Пришли какие-то тихие, молчаливые люди; они не глядели на нас и исчезли, как явились, безымянные и безгласные, удостоив Хендрикье лишь кивком и словно не заметив меня. Я поняла без объяснений: Минна не отреклась от тех, кто принадлежал к ее бедной семье.
Опечаленный пастор присел у постели: слишком много смертей за такое короткое время… Он не молился, — вернее, губы его шевелились просто, без слов. От этой ночи у меня осталось впечатление всеобщей немоты, безмолвной скорби; мне и самой хотелось неслышно завыть на луну. Словно бродячей собаке. И уже не хватало Минны, ее тихого неназойливого присутствия, ее такого ясного, безмятежного взгляда.

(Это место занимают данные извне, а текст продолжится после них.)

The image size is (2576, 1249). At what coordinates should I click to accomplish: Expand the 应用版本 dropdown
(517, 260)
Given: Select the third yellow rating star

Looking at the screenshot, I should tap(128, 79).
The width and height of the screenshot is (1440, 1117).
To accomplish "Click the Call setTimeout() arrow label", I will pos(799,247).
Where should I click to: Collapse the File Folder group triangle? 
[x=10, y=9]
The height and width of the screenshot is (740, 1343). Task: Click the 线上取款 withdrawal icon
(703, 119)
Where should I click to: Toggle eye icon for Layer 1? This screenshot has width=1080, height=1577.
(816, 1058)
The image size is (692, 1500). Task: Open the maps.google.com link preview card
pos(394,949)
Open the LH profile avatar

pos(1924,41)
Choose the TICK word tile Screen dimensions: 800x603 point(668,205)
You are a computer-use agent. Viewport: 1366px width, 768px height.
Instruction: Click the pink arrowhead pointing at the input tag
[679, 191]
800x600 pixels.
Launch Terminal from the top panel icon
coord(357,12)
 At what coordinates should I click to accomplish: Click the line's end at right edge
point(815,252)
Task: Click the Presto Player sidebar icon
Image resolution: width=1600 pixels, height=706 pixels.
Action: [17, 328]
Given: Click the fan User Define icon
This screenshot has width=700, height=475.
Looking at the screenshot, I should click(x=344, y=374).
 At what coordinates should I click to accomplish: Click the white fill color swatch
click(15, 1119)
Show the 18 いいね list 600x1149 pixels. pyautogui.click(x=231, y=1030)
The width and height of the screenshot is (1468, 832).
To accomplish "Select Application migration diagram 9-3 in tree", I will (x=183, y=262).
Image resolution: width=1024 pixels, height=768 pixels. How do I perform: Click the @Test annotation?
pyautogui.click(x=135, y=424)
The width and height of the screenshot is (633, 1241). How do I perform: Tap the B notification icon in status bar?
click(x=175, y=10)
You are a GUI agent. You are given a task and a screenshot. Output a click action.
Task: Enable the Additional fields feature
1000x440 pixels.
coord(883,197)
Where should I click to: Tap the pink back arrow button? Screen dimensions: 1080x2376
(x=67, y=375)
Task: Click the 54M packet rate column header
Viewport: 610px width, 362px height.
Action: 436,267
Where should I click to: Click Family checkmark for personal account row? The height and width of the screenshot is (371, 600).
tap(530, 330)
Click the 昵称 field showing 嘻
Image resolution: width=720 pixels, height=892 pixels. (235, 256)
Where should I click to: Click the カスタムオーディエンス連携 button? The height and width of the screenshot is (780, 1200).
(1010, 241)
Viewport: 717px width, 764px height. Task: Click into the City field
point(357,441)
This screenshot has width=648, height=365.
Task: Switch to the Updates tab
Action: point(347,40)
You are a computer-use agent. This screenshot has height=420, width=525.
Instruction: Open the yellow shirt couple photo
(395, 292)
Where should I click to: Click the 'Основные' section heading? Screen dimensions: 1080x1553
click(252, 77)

Зимою, в стужу, вечера наступают рано. Пастор, несмотря на преклонный возраст, долго сидел с нами: мы все любили ее, прошептал он. Мы зажгли четыре сальные грошовые свечки, найденные в комоде вместе со смертной простыней. В быстро остывающей комнате сидели мы, подремывая, — не люди, а почти что призраки, тени на стене. Начало светать; вошла Аннеке, тронула мать за плечо: иди поешь! — и села напротив меня, почти касаясь коленями: «Надо бы известить ее сына. На днях из Гааги отходит судно — туда, где они сейчас, напишите ему. Напишите за всех нас, скажите, что мы тоскуем». Заметив мое удивление, она вдруг выпрямилась с неуклюжим, но оттого не менее ожесточенным высокомерием: «Вот странное дело, мадам Изабель, я-то знаю, что вы любили, но нынче вы любите плохо, ни разу не поинтересовались ничем. А вот в Гааге полно людей, что ходят в плаванье туда, к ним. Они называют это место Ресифом; там, между двух рек, они строятся на песках и на отмелях, прямо как у нас здесь. Говорят, жизнь в тех местах суровая; людей одолевают ядовитые мухи, по реке несет всякую падаль, кругом пустынно. Моряки увозят и привозят вести, напишите же им!»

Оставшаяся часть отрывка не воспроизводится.